§ TASK LIST:
A – Translate this sentence from the film review into Spanish: "The shooters have meticulously planned their assault, planting explosives and setting fires around town as diversions to keep the authorities busy."
B – In the film review, what does Tristan call his plan?
C – Carry on writing the film review from its final sentence.

§ DOCUMENT TEXT:
# # #
Run Hide Fight

  • 23 Jan - 29 Jan, 2021
  • Mag The Weekly
  • Reviews

Run Hide Fight is Die Hard in a high school, with a 17-year-old female John McClane getting motivational input from her dead cancer mom as she dismantles the murderous plot using little more than gut instincts.

Back home, that 17-year-old Zoe Hull (Isabel May) is still having conversations with her late mother Jennifer. Todd worries his daughter is cutting herself off, giving up her cell phone in what seems an aberration for a teenager; even her spiky rapport with her devoted best friend Lewis suggests an unhealthy guardedness.

Partly to avoid the subject of Lewis' invitation to the senior prom, Zoe is lingering in the restroom when a group of her schoolmates drive a van through the wall of the cafeteria during lunch break and spread instant terror by killing a handful of the students gathered there.

The ringleader is grandiloquent douche Tristan, who calls his plan "a reckoning." His disciples are blubbery Kip, whose rage is traced back to a sixth grade bullying incident; violently disturbed Chris, prone to paranoid episodes; and his sister Anna, a surly punk who is also Tristan's girlfriend.

The shooters have meticulously planned their assault, planting explosives and setting fires around town as diversions to keep the authorities busy. But Tristan has no intention of remaining unobserved, calling the office to put the school on lockdown and then singling out yearbook editor Lewis as the student with the most social media followers to live-stream the chilling event. An attempt by the vice principal and school security guard to intervene does not go well.
# # #
§ INFORMATION SUPPLIED:

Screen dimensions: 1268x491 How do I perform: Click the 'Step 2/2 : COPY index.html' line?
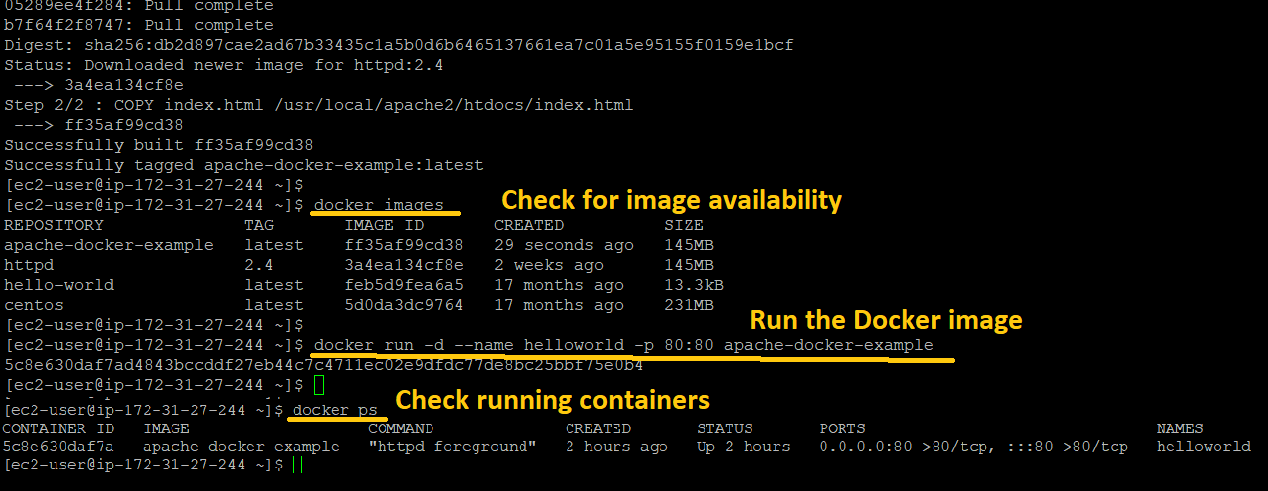point(318,105)
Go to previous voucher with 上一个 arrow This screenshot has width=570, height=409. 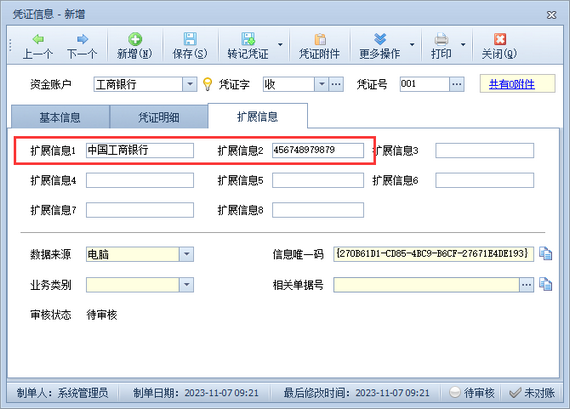tap(38, 39)
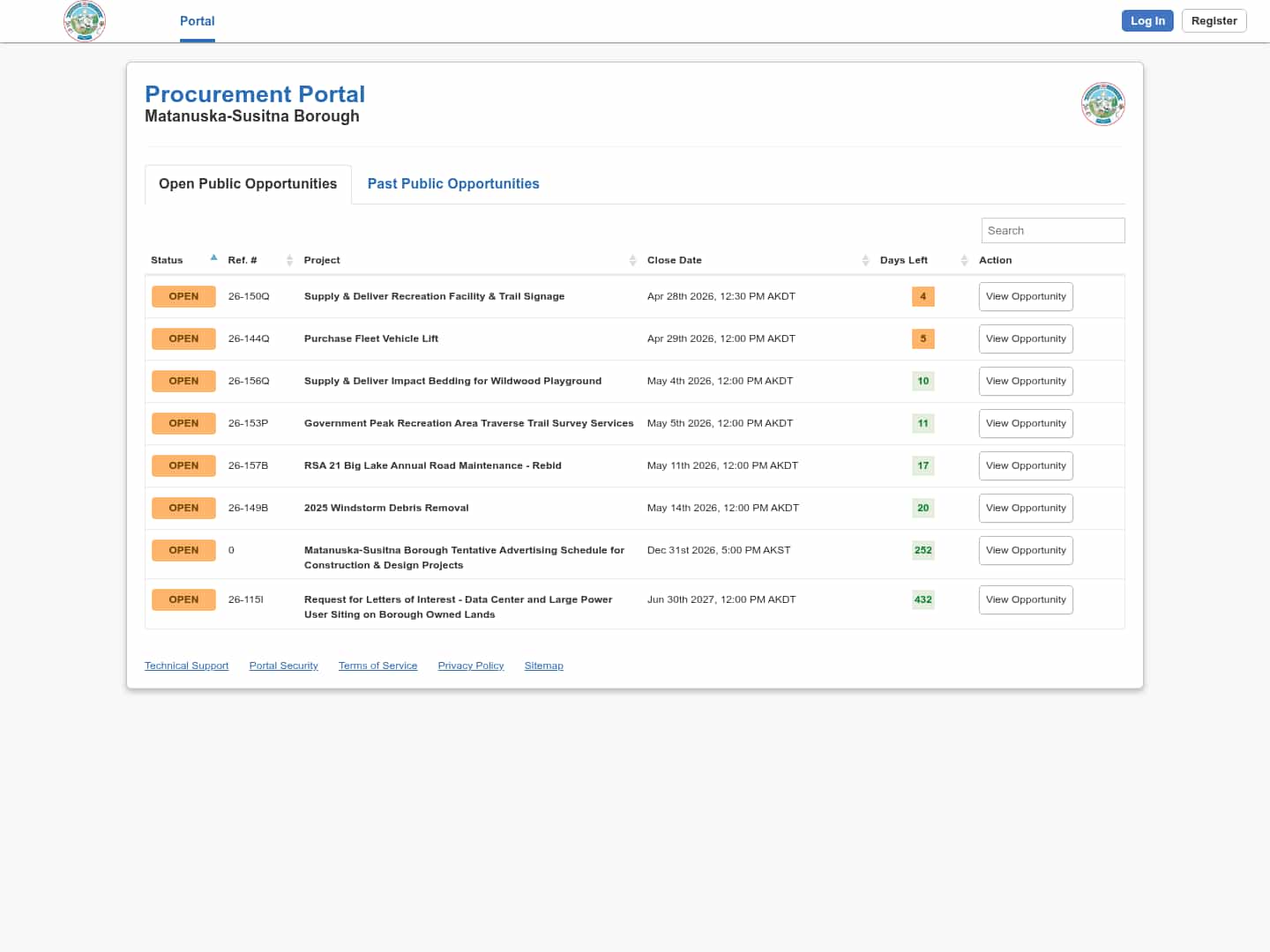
# # #
§ RESULTS:
A – Los tiradores han planeado meticulosamente su ataque, colocando explosivos y provocando incendios por toda la ciudad como distracciones para mantener ocupadas a las autoridades.

B – He calls it "a reckoning."

C –
As Zoe starts alerting other students and faculty within the building, facilitating their escape while going back inside, mostly solo, to confront the assailants, the whole thing becomes faintly ludicrous. There's nothing lacking in the committed performance from May. But even her establishing scenes are a tad on-the-nose, wearing Todd's military jacket as she heads out the door while he reminds her she's not at war. Which of course is a sure indication she soon will be.

As she wriggles through school ventilation shafts, goes mano a mano with Anna and limps around with a bullet wound in her leg, Zoe's resourcefulness and strength grow rather than weaken, steering the movie farther away from anything resembling realism.